Mock interview — 5 real questions

From Flipkart, Paytm, HDFC Tech, Oracle India DE rounds. No hints — think through each one before writing SQL.

Final 5 questions

Q1 · Flipkart-style — Gaps & Islands
A stock is in a "bull run" if its closing price increases for 3 or more consecutive trading days. Find all bull runs for every stock in 2024.
Output: symbol, run_start_date, run_end_date, days. Order by days descending.
Q2 · Paytm-style — Session Fraud Detection
Flag accounts where: 3+ transactions within 5 minutes, total amount > ₹1,00,000, at least 2 different cities in the same session. These are suspected account takeover attempts.
Output: account_id, session_start, txn_count, total_amount, city_count.
Q3 · HDFC Tech-style — Cohort Retention
Find the top 3 monthly cohorts (Jan–Dec 2024) with the highest 3-month retention. For each, show the full month-by-month retention curve from month 0 to month 6.
Q4 · Oracle India-style — Multi-level aggregation
Single query (no UNION) producing: detail rows (segment + city + month + volume), subtotals (segment + city), subtotals (segment), grand total. Add a row_type column: DETAIL / CITY_SUB / SEGMENT_SUB / GRAND_TOTAL.
Q5 · DE System Design
Daily pipeline: 10M new transactions/day, target has 10B rows over 3 years.
Requirements: (a) incremental load only, (b) handle late arrivals up to 3 days, (c) dedup before loading, (d) SCD2 on accounts dimension, (e) idempotent pipeline.
Write the SQL for a–d.
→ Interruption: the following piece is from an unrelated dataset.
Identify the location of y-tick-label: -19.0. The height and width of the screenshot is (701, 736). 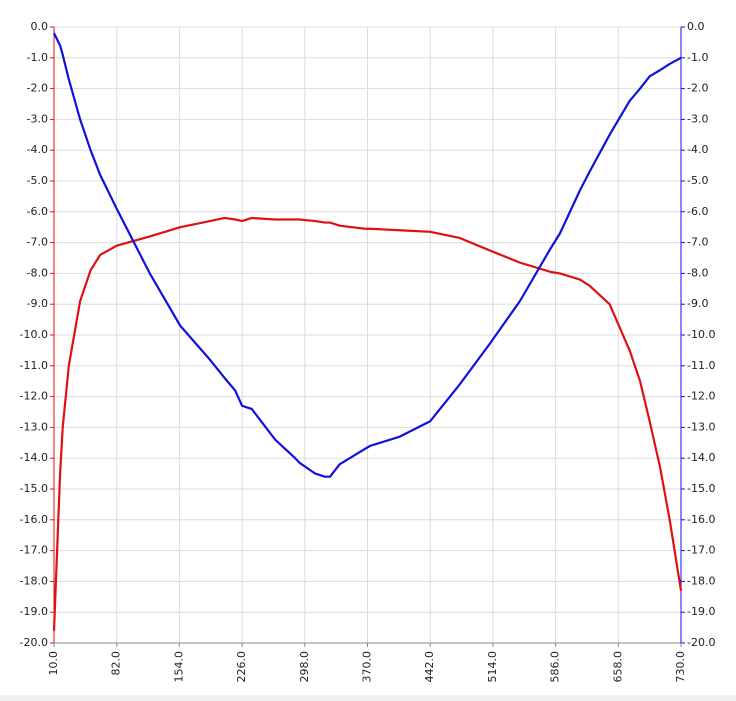
(34, 612).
For e: explain what idempotency means here and how your SQL achieves it.

Completion checklist

L1 — Foundations
SELECT, WHERE, JOIN, ORDER BY
L2 — Aggregations
GROUP BY, HAVING, CASE WHEN, dates
L3 — Subqueries & CTEs
WITH, recursive, EXISTS vs IN
L4 — Window Functions
RANK, LAG/LEAD, frames, running totals
L5 — Advanced Joins
FULL OUTER, CROSS, non-equi, UNION
L6 — Performance
EXPLAIN, indexes, partitions, MVs
L7 — DE Patterns
SCD2, MERGE, watermark, dedup, JSON
L8 — Pro Mastery
Gaps/islands, sessions, cohort, ROLLUP
All 8 levels complete. You can now write SQL that handles any data engineering problem — from basic queries to production warehouse pipelines.